Di Sisi Lain: Risiko Siklus dan Konsentrasi Portofolio
Di sisi lain, sektor properti tetap menyimpan risiko siklikal yang tidak bisa diabaikan. Ketergantungan pada segmen menengah membuat penjualan rentan terhadap perubahan daya beli dan ekspektasi konsumen. Jika tekanan nilai tukar rupiah memicu capital outflow —keluarnya dana asing dari pasar domestik— dan memaksa Bank Indonesia menahan penurunan suku bunga lebih lama dari proyeksi, momentum permintaan properti berpotensi melambat kembali.
Bagi perbankan, ekspansi agresif ke satu kawasan atau satu grup pengembang berisiko menimbulkan konsentrasi portofolio. Regulator melalui OJK menekankan prinsip kehati-hatian, termasuk batas maksimum pemberian kredit (BMPK) dan kualitas agunan, agar rasio kredit bermasalah (non-performing loan/NPL) segmen properti tetap terjaga di bawah 3 persen. Valuasi properti yang naik terlalu cepat tanpa dukungan fundamental pendapatan masyarakat juga berisiko menciptakan koreksi harga di kemudian hari.
Proyeksi: Pertumbuhan Berkelanjutan Butuh Keseimbangan
Kemitraan bank dan pengembang adalah kombinasi yang sehat selama ekspansi kredit tetap berbasis analisis kelayakan, bukan sekadar mengejar target penyaluran, ujar sejumlah pengamat perbankan menanggapi tren kolaborasi serupa di industri.

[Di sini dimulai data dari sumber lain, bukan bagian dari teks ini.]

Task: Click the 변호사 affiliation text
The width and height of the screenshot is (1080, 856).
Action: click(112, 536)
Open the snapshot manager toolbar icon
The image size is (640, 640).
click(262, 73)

Ke depan, proyeksi pertumbuhan kredit properti nasional berada di kisaran 8-10 persen untuk 2025, dengan asumsi suku bunga acuan melanjutkan tren penurunan secara terukur dan inflasi terkendali dalam sasaran 2,5 persen plus minus 1 persen. Konsep kawasan berkelanjutan yang diusung dalam kerja sama ini—mencakup efisiensi energi, ruang hijau, dan konektivitas—juga sejalan dengan meningkatnya preferensi konsumen dan investor terhadap aset berwawasan lingkungan.
Pada akhirnya, keberhasilan sinergi Bank Mandiri dan Paramount akan diukur dari kemampuan keduanya menjaga keseimbangan antara ekspansi bisnis dan manajemen risiko. Bagi pembaca dan pelaku pasar, indikator yang layak dicermati antara lain tren penjualan properti kuartalan, pergerakan BI Rate, serta kualitas aset kredit properti perbankan dalam laporan keuangan mendatang.